272 miles N of Phoenix; 130 miles E of Grand Canyon North Rim; 130 miles NE of Grand Canyon South Rim
Had the early Spanish explorers of Arizona suddenly come upon Lake Powell after traipsing for months across desolate desert, they would have either taken it for a mirage or fallen to their knees and rejoiced. Imagine the Grand Canyon filled with water, and you have a pretty good picture of Lake Powell. Surrounded by hundreds of miles of parched desert, this reservoir, created by the damming of the Colorado River at Glen Canyon, seems unreal when first glimpsed. Yet real it is, and it draws everyone in the region toward its promise of relief from the heat.
Construction of the Glen Canyon Dam came about despite the angry outcry of many who felt that this canyon was even more beautiful than the Grand Canyon and should be preserved in its natural state. Preservationists lost the battle, and construction of the dam began in 1960, with completion in 1963. It took another 17 years for Lake Powell to fill to capacity. Today, the lake is a watery powerboat playground, and houseboats and water-skiers cruise where once only sounds of birds and waterfalls filled the canyon air. These days most people seem to agree, though, that Lake Powell is as amazing a sight as the Grand Canyon, and it draws almost as many visitors each year as its downriver neighbor.
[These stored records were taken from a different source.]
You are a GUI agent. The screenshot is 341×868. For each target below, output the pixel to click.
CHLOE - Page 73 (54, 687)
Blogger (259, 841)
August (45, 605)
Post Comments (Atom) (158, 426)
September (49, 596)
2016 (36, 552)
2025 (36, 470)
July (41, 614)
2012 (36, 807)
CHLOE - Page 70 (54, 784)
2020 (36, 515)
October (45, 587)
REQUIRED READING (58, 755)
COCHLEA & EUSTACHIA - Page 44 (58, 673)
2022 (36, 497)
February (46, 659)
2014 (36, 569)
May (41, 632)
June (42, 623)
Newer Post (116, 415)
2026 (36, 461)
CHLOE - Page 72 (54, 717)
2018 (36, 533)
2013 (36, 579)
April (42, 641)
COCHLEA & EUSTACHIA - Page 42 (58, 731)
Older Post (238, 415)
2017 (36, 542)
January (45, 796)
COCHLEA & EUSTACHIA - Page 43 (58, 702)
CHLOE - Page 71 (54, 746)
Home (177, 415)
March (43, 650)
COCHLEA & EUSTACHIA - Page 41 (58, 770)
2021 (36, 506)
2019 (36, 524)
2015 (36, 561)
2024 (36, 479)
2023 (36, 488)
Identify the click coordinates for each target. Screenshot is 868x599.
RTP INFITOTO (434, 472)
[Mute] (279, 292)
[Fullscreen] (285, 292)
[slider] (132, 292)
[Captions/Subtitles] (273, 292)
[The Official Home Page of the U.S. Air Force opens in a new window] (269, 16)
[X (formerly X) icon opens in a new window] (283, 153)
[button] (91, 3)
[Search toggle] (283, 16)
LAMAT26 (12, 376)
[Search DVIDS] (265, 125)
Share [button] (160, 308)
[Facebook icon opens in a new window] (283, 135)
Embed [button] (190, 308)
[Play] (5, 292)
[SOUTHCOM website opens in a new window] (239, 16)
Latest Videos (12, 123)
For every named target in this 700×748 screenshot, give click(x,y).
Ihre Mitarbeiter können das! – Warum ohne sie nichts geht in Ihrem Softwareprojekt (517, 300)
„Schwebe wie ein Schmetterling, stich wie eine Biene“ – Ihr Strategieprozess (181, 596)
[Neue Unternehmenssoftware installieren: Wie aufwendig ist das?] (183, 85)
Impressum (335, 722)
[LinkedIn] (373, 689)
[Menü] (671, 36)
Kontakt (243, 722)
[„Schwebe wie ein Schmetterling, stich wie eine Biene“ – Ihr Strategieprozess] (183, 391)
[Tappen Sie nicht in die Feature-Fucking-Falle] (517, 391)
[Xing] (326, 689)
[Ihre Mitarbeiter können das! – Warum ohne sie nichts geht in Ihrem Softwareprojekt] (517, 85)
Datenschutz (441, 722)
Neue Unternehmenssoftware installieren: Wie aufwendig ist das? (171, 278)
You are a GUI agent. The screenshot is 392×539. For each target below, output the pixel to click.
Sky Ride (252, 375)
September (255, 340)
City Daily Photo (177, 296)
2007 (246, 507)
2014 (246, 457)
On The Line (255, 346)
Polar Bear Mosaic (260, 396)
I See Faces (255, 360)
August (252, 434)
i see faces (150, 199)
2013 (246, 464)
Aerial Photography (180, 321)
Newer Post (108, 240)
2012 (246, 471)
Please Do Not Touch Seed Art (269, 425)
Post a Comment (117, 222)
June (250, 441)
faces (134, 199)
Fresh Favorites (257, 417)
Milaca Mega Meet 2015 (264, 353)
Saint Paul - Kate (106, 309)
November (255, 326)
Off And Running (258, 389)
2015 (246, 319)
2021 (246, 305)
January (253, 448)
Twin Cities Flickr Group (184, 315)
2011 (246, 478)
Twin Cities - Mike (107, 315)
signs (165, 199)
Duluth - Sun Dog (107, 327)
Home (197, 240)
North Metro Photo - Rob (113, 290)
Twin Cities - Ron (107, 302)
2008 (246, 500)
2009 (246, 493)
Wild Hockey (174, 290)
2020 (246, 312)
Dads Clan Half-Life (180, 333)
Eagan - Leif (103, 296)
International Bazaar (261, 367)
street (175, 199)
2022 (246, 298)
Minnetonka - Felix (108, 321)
In the past few years, however, Lake Powell has lost some of its luster as a prolonged drought in the Southwest has left the lake's water level down by more than 100 feet. Although this has left a bathtub-ring effect on the shores of the lake, it has also exposed wide expanses of beach in the Wahweap area.
While Lake Powell is something of a man-made wonder of the world, one of the natural wonders of the world -- Rainbow Bridge -- can also be found on its shores. Called by the Navajo nonnozhoshi, or "the rainbow turned to stone," this is the largest natural bridge on earth and stretches 275 feet across a side canyon off Lake Powell.
The town of Page, originally a camp constructed to house the workers who built the dam, has many motels and inexpensive restaurants, and is the main base for many visitors who come to explore Lake Powell.